• _ACTIVITY_: Write out the lines below exactly, from the line with "What do you see at coordinates (234, 358)" through the last line, both included, and omit the pictures.

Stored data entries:
**********

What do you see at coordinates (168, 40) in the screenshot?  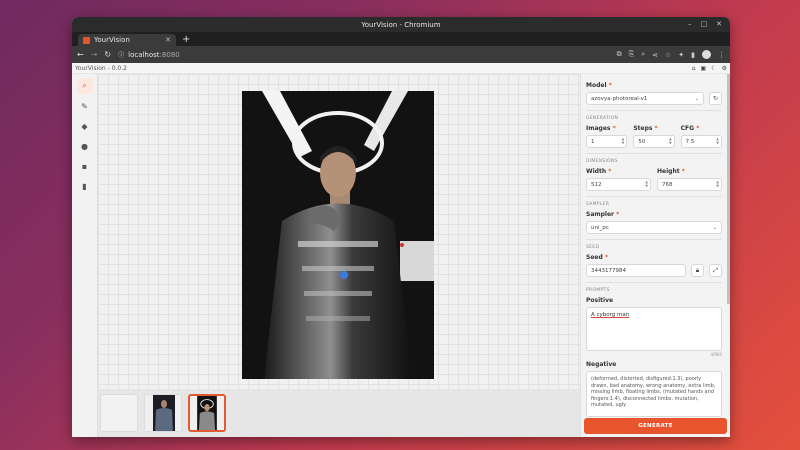 I see `tab-close-icon: ✕` at bounding box center [168, 40].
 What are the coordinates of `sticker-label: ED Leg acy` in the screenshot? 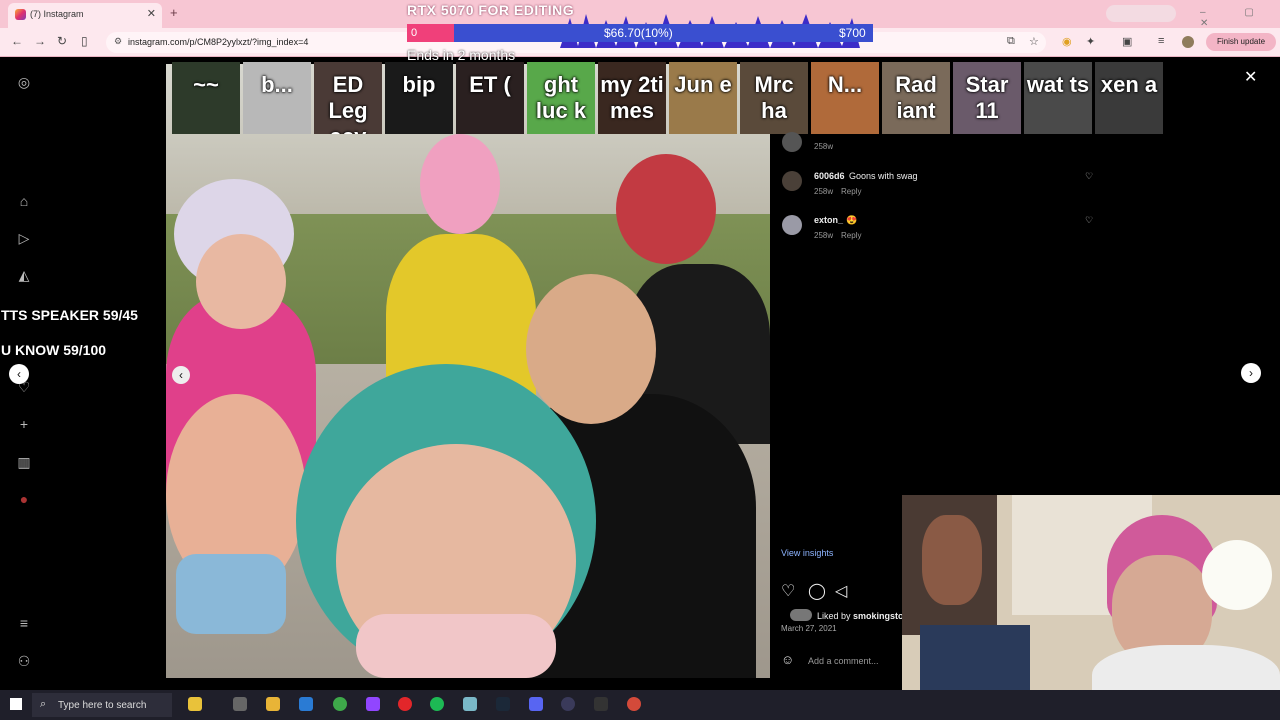 It's located at (348, 103).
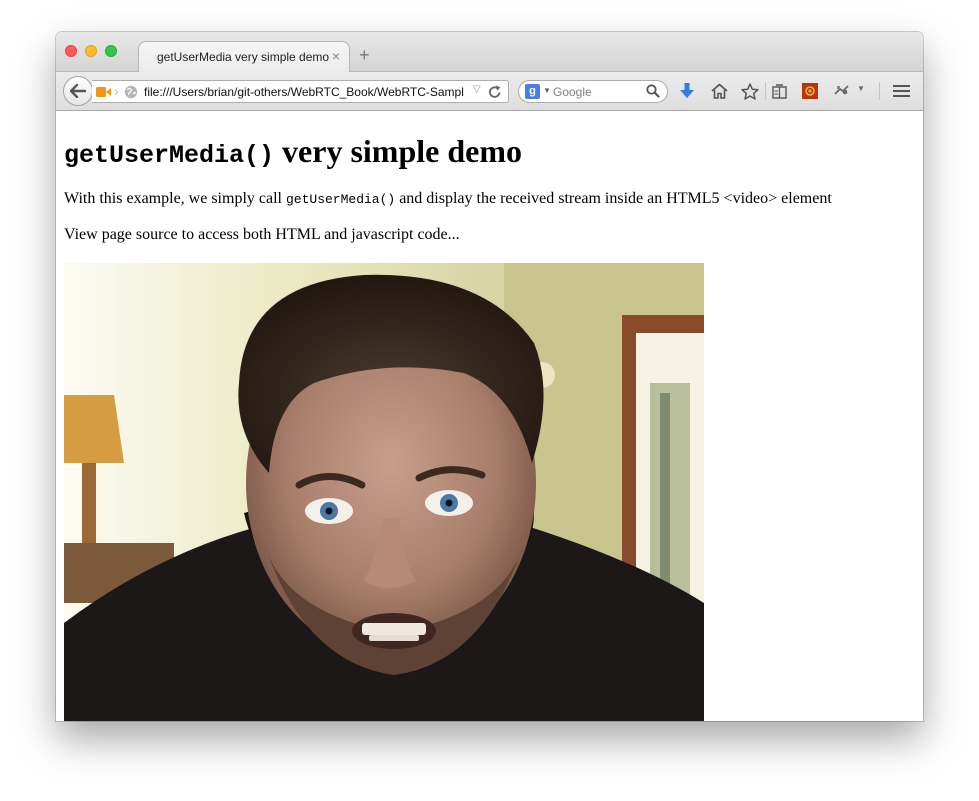 The image size is (979, 801). I want to click on search-bar: g ▼, so click(593, 92).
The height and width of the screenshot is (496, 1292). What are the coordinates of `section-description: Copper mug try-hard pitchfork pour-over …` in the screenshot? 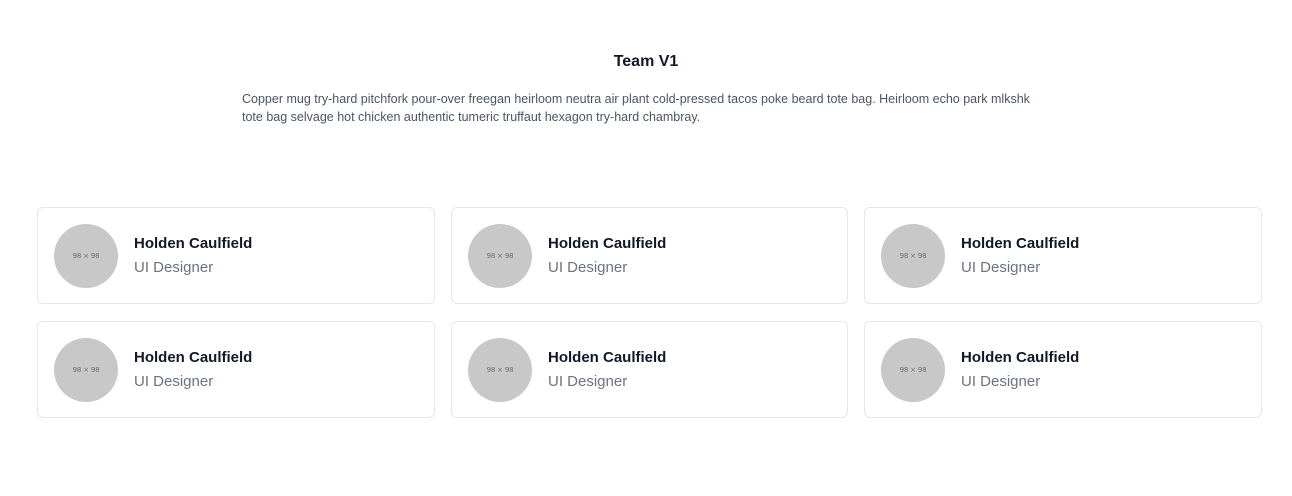 It's located at (636, 108).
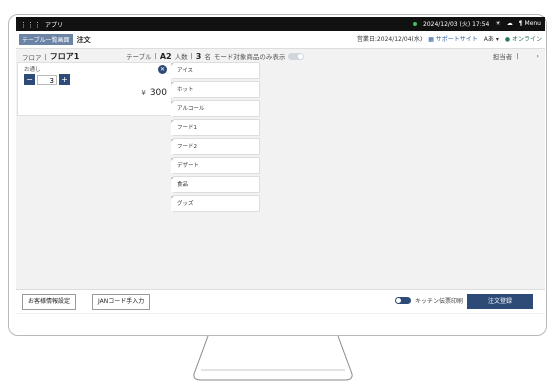 This screenshot has width=547, height=382. I want to click on people-value: 3, so click(198, 56).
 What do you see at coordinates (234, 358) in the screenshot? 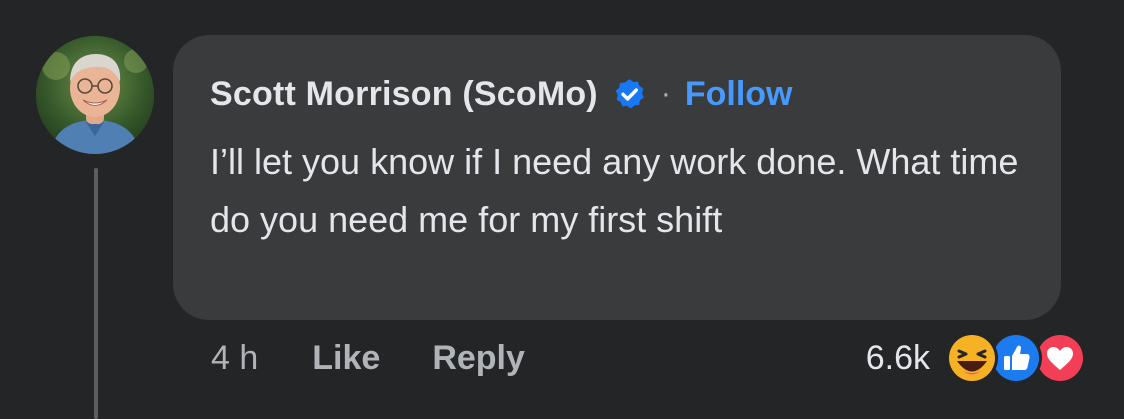
I see `comment-timestamp: 4 h` at bounding box center [234, 358].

**********

• _ANSWER TO THE EXERCISE_:
 What do you see at coordinates (234, 358) in the screenshot? 
I see `comment-timestamp: 4 h` at bounding box center [234, 358].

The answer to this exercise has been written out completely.